The establishment of WIMBIZ was conceptualized by Chichi Okonjo, the only man among the founding members of the organization. It was co-founded in 2001 by Yewande Zaccheaus, Morin Desalu and Omobola Johnson, the former minister of communication.

The formation of this organisation started when Chichi attended a women's conference in the Republic of South Africa. He felt the same idea should be replicated at home. He briefed Omobola Johnson on his arrival in the country. Omobola informed Yewande Zaccheaus and Morin Desalu. The pair mobilised other members that became the founding members of the organisation.

List of Founders 

 Adebola Adesola
Ibukun Awosika
Adeola Azeez
 Mairo Bashir
Morin Desalu
Omobola Johnson
 Ifeoma Idigbe
Ifeyinwa Ighodalo
Chichi Okonjo
 Julia Oku Jacks
 Toyin Olawoye
Funmi Roberts
 Yewande Zaccheaus

Annual conferences and lectures

WIMBIZ started her annual conference in 2003. Each conference is tagged with a theme and is purposed to reflect the overall mission and vision of the organisation and how to move it forward. The 13th and 14th editions of the annual conference were held  at Eko Hotels and Suites, Victoria Island, Lagos. The event marking the 13th edition was tagged "Nigeria Rising....Accelerating Transformation".

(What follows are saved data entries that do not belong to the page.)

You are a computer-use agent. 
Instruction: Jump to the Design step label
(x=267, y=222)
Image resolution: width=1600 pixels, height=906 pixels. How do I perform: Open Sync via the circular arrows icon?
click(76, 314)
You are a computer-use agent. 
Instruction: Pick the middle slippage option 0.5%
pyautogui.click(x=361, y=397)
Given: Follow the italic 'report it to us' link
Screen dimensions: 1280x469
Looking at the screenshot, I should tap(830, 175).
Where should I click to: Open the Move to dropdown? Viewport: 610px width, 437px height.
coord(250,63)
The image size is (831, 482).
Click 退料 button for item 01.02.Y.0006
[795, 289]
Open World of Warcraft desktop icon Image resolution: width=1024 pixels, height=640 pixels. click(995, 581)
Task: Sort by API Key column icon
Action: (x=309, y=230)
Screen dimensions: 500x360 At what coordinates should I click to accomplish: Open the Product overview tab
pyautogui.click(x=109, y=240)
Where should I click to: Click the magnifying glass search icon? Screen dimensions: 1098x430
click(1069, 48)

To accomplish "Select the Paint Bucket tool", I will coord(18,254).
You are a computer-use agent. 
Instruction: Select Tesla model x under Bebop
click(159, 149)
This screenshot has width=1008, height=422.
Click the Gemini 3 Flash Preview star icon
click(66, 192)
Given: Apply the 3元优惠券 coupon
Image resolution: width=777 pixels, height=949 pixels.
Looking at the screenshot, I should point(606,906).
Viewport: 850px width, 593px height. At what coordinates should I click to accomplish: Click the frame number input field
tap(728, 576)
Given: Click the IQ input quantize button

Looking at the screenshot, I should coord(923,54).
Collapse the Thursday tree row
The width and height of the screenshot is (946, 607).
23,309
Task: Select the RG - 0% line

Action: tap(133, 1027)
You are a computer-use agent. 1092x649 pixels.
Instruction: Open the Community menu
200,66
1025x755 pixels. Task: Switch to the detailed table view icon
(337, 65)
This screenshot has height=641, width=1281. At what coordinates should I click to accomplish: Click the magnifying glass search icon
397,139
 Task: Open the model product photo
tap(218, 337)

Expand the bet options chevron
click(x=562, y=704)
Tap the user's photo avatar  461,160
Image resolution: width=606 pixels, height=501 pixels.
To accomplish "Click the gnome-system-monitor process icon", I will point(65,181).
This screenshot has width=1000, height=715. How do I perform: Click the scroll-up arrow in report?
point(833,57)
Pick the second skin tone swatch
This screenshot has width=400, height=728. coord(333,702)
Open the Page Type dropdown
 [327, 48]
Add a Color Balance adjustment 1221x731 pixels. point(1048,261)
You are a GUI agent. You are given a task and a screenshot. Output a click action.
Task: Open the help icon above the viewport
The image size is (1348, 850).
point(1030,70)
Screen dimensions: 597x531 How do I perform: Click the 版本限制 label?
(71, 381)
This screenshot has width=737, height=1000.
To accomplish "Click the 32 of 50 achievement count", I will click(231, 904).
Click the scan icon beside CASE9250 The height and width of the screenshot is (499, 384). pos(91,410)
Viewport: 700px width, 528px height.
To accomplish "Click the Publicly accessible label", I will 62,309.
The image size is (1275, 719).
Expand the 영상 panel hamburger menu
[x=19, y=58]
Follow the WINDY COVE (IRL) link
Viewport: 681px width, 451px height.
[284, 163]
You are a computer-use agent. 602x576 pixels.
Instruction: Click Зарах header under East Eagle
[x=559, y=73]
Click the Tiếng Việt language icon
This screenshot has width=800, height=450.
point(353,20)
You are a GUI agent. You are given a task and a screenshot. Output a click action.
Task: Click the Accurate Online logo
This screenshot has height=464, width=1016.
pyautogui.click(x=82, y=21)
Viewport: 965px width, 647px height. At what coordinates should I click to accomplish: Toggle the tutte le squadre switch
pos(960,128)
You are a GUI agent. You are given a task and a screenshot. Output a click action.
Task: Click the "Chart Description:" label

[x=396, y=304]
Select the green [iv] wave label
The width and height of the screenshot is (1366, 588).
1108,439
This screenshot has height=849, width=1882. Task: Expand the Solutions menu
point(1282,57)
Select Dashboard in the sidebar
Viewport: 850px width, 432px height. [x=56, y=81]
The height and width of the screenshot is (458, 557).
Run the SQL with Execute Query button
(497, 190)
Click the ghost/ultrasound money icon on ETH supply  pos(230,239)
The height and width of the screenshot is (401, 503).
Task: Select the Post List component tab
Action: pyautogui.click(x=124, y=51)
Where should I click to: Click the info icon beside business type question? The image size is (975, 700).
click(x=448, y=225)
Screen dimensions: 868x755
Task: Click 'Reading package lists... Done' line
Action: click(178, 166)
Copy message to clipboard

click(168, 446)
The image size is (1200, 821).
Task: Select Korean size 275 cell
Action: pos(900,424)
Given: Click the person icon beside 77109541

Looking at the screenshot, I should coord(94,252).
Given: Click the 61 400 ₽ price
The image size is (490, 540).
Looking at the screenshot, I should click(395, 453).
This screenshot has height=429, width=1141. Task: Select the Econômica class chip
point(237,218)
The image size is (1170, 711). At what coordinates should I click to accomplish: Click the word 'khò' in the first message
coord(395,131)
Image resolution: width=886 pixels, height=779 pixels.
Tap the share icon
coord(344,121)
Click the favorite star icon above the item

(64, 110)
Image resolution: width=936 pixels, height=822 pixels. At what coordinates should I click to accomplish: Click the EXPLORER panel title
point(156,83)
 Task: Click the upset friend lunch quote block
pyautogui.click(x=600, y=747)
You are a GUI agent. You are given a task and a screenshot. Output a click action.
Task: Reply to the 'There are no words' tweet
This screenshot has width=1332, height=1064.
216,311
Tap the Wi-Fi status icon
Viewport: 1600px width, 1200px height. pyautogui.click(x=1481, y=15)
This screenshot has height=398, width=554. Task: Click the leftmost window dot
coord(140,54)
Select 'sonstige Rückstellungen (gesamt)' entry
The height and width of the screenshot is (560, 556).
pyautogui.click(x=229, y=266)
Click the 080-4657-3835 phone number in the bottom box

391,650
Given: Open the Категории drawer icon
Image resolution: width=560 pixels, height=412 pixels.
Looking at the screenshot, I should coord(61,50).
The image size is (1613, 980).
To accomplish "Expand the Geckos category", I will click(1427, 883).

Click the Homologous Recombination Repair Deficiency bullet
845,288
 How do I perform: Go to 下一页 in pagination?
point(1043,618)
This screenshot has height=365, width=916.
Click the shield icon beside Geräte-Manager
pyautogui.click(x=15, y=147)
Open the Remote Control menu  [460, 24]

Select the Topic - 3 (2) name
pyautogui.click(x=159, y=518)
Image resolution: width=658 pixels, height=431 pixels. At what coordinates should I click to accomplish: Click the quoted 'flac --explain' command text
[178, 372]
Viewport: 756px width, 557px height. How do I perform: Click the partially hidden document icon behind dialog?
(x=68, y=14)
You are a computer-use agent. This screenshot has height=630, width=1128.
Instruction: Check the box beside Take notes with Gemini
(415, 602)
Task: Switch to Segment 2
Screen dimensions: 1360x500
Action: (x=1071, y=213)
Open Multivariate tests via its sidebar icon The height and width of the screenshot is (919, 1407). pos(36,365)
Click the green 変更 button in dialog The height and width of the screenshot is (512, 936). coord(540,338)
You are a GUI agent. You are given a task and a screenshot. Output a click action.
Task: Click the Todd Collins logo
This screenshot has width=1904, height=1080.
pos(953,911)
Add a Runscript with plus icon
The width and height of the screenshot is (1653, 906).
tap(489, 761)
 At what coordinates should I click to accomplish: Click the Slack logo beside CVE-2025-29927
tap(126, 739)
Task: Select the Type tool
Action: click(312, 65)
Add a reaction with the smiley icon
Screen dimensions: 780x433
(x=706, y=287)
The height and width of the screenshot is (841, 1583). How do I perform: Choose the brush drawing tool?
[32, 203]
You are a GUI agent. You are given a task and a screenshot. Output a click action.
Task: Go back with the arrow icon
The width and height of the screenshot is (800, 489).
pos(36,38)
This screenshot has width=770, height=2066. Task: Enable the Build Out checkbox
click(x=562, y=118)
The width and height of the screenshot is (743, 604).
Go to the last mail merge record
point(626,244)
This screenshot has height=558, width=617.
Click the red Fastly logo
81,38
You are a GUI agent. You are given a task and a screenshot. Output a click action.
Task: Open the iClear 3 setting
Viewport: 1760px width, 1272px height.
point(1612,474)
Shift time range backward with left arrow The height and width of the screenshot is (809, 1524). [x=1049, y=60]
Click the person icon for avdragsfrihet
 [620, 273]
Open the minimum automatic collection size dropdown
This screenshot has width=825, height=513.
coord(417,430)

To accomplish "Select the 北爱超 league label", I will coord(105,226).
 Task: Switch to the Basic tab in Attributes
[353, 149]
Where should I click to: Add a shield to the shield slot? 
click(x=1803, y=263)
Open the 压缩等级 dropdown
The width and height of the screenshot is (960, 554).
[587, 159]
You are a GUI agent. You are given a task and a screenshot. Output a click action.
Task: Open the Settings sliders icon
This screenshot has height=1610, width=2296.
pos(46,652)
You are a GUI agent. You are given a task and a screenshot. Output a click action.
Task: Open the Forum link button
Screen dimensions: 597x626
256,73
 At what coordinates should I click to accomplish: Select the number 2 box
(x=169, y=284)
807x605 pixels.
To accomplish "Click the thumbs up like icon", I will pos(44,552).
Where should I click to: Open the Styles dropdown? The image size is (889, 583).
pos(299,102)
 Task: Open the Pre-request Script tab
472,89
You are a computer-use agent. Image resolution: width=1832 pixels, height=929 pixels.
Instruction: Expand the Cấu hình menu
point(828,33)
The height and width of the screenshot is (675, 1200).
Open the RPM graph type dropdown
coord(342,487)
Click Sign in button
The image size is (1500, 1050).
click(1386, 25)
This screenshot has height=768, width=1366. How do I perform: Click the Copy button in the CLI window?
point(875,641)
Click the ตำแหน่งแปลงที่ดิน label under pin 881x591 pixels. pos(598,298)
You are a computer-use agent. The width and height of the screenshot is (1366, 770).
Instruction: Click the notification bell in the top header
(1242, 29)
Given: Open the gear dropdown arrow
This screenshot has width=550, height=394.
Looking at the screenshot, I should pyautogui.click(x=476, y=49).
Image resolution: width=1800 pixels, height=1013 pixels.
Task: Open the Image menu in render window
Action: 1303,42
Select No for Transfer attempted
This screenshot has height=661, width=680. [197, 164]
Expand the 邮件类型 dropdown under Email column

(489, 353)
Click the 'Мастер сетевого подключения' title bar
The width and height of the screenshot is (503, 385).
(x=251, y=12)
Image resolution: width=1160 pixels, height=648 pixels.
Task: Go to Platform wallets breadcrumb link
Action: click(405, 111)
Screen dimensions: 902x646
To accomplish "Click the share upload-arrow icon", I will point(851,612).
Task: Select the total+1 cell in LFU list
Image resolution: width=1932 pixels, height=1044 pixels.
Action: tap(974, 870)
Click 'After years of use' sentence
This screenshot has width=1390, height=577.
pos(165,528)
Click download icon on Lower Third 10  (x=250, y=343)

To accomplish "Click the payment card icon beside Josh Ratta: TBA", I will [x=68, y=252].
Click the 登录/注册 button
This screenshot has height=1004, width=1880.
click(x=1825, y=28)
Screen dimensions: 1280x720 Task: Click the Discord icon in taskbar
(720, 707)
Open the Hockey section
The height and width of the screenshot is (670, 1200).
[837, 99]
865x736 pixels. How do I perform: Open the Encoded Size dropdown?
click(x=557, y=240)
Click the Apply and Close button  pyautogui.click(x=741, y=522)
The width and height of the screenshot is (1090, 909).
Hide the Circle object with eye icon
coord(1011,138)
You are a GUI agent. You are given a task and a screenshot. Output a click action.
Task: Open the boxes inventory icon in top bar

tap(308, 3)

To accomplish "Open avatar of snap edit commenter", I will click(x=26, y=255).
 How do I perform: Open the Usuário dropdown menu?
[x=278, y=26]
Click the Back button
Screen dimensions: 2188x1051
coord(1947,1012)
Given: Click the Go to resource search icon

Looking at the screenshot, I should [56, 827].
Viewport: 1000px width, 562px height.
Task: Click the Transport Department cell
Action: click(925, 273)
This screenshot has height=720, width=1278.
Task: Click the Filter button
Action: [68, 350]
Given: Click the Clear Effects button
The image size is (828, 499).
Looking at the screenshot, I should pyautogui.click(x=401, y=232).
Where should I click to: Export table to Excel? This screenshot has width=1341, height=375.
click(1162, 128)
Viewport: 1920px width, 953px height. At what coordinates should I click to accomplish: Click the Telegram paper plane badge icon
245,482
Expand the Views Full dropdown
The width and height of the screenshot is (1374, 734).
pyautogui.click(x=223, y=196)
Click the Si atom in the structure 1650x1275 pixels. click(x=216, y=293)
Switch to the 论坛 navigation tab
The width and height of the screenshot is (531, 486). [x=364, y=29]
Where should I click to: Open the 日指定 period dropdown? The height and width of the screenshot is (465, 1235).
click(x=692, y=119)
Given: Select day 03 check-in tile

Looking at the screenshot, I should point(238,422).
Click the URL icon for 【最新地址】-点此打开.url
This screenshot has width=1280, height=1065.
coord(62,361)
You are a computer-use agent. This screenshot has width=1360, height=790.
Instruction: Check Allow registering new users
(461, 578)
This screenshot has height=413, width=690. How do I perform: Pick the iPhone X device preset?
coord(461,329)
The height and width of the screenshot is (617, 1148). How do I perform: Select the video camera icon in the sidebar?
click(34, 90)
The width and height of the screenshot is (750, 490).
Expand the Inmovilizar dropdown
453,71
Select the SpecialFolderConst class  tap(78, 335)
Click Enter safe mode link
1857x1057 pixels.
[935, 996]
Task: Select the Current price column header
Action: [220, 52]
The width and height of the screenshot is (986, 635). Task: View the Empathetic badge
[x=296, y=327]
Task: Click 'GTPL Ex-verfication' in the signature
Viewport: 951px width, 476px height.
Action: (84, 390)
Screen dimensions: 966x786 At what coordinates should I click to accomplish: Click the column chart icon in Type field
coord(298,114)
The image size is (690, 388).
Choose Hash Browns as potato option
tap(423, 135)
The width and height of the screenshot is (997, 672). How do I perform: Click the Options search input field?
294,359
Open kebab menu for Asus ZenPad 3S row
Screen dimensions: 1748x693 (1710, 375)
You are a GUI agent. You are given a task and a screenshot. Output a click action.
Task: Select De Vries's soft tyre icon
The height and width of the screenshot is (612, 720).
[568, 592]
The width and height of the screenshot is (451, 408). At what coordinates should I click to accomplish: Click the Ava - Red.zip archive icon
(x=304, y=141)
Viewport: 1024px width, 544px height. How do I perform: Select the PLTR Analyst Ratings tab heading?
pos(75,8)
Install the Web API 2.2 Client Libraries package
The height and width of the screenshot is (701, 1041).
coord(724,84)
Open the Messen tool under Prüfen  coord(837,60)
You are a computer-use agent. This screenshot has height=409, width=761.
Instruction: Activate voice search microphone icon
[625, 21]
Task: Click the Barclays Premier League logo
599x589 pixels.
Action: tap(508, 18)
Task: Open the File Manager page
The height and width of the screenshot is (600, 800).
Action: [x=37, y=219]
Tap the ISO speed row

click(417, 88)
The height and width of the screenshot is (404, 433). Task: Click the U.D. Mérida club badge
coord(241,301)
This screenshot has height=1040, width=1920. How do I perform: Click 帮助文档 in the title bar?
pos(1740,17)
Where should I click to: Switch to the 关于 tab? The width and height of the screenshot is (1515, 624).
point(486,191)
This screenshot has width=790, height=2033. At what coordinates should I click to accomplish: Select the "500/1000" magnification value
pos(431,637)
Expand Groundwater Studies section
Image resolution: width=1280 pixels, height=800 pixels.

The 14th edition was tagged "Leadership… Step Up and Stand Out!". According to The Guardian Newspaper, the Chairperson of the organisation Osayi Alile at a meeting that kicked off the conference in 2015 said "every woman must know how to manage her personal finance. One of the key challenges with women in politics for example is that most women are unable to finance their political careers. This is true in other aspects of life. How can women build their financial strength? How does the ability to grow finances impact women’s leadership? This conference will draw on personal experiences of the panelists in building a strong case for women to mind their personal finances".

In the same vein, the Guardian Newspaper also reported that Maiden Alex Ibru, the chairperson of the Guardian Newspaper, at the event saying "This organisation is the epitome of hope, not only to the young ones, but also to generation yet unborn. You have acquired great reputation of seeking to foster excellence among women executive in business and government in particular and other areas of human endeavour. I therefore, consider it a privileged to be asked to chair this conference,". She advised women to be well equipped in order to be able to take advantage of the opportunities beckoning at them as the ladder for reaching the top. Though, she agreed that we are in the men's world but women can still hold their ways if they are better prepared through proper education and training. Some of the high points at the event include breakout session held by Mrs Wendy Luhabe, from the Republic of South Africa and the presentation of awards to distinguished members such as former Vice Chancellor of University of Benin, Prof. Mrs. Grace Alele-Williams and former Vice Chancellor of Afe Babalola University, Prof. Sidi Osho.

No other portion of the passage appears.